Sea surface concentrations of plastics and their fluxes onto coastlines are simulated over 2009–2015. Calculations incorporate combinations of terrestrial and maritime litter inputs, the Lagrangian model MEDSLIK-II forced by AFS ocean current simulations, and ECMWF wind analyses. With a relatively short particle half-life of 43.7 days, the Adriatic Sea is defined as a highly dissipative basin where the shoreline is, by construction, the main sink of floating debris. Our model results show that the coastline of the Po Delta receives a plastic flux of approximately 70 kg(km day)-1. The most polluted sea surface area (> 10 g km-2 floating debris) is represented by an elongated band shifted to the Italian coastline and narrowed from northwest to southeast. Evident seasonality is found in the calculated plastic concentration fields and the coastline fluxes. Complex source–receptor relationships among the basin's subregions are quantified in impact matrices.

Introduction

Plastic pollution in the marine environment is of increasing concern due to the great threat to human health and the stability of marine ecosystems, and adverse economic impacts on coastal communities (Eriksen et al., 2014, Thompson et al., 2009).

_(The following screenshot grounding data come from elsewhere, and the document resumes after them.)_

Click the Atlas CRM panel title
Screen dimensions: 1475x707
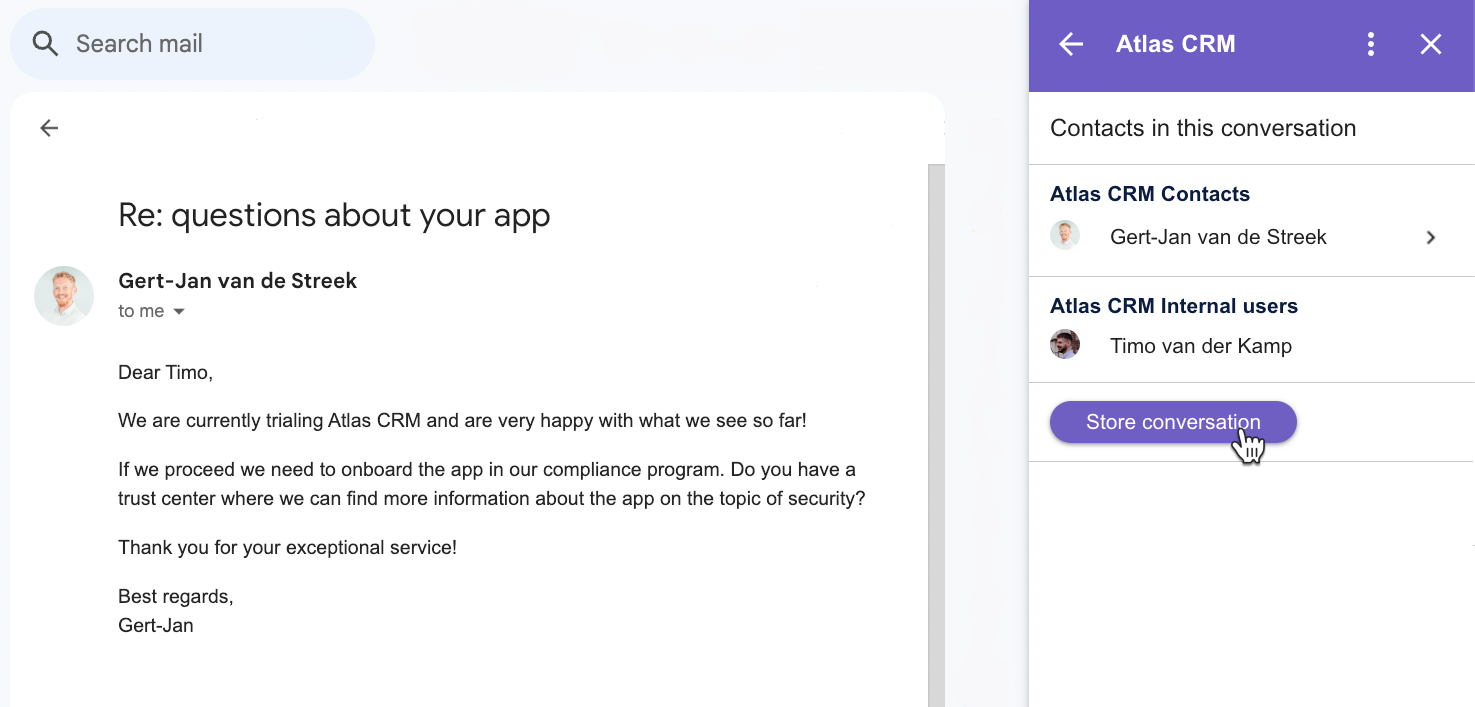(x=1175, y=44)
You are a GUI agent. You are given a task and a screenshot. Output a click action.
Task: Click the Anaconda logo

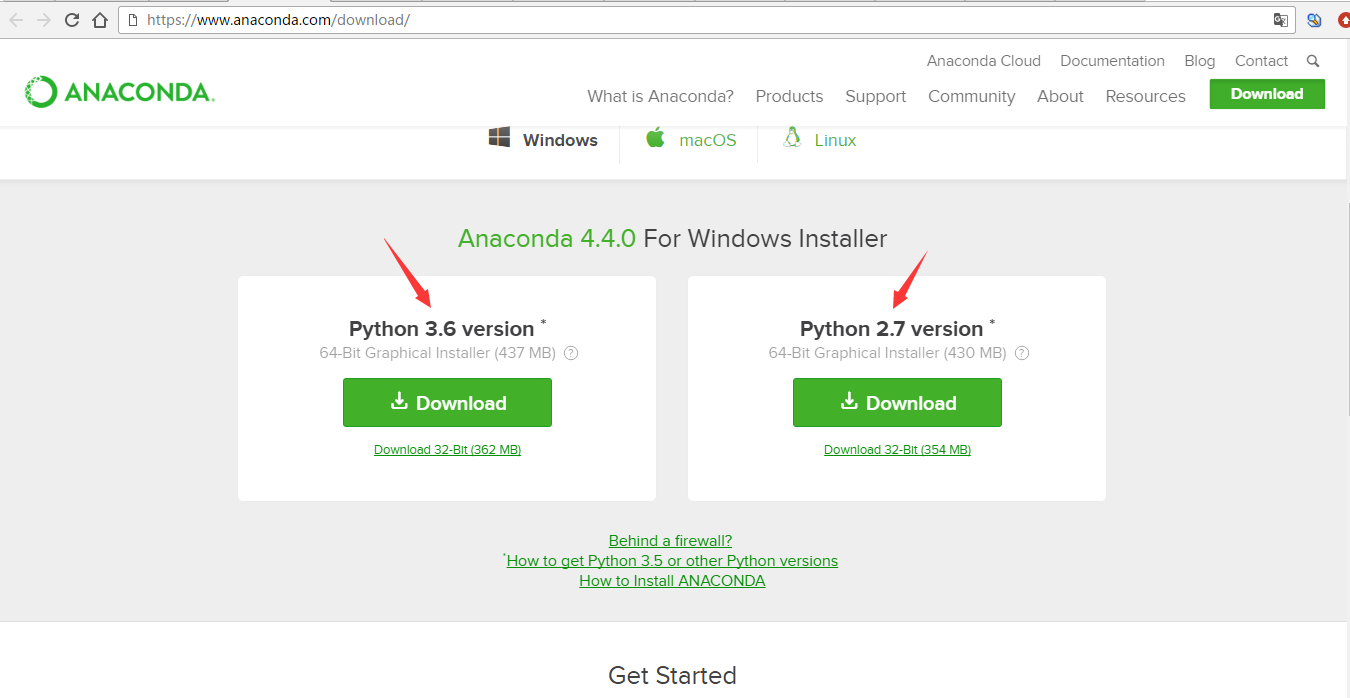tap(118, 91)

The spatial and temporal distributions of plastics in the marine environment depend on input locations and the time-varying intensity of sources, which are highly uncertain. However, ocean currents, waves, and wind control the transport of plastics, redistributing them at sea until they eventually wash ashore or sink. The high complexity and multiscale versatility of the dynamics of the upper mixed layer of the ocean, where the majority of plastics float, must be taken into account.

In order to identify the pathways of floating marine litter under such uncertain conditions, several numerical simulations were performed for different geographical areas varying from global to regional scales. Contributions of geostrophic currents, Ekman drift, Stokes drift, and their combinations in the North Pacific were simulated by Kubota (1994). Developing Kubota's approach, Martinez et al. (2009) demonstrated the appropriateness of using a high-resolution current field to determine the impact of mesoscale activity on the trajectories of particles. Yoon et al. (2010) enriched the methodology, switching from homogeneous source distribution to more realistic inputs into the Japan Sea from the largest cities and rivers, applying output from the Japan Sea Forecasting System.

Remarkable progress toward flexibility in plastic litter modeling was achieved by Maximenko et al. (2012), who suggested a Markov chain model that represents transporting properties of the upper mixed layer, allowing the separation of the input distributions from the dynamics of the upper mixed layer. Once the Markov chain model was built, the evolution of particle concentration from any source could be calculated, and various hypotheses of input distributions could be tested efficiently. A global set of historical trajectories of drifting buoys deployed in the Surface Velocity Program and Global Drifter Program (1979–2007) was used for the calculation of a transition matrix. The methodology was improved by van Sebille et al. (2012), who extended the buoy dataset, introduced the seasonal transition matrices, and imposed marine litter inputs related to the coastal population density.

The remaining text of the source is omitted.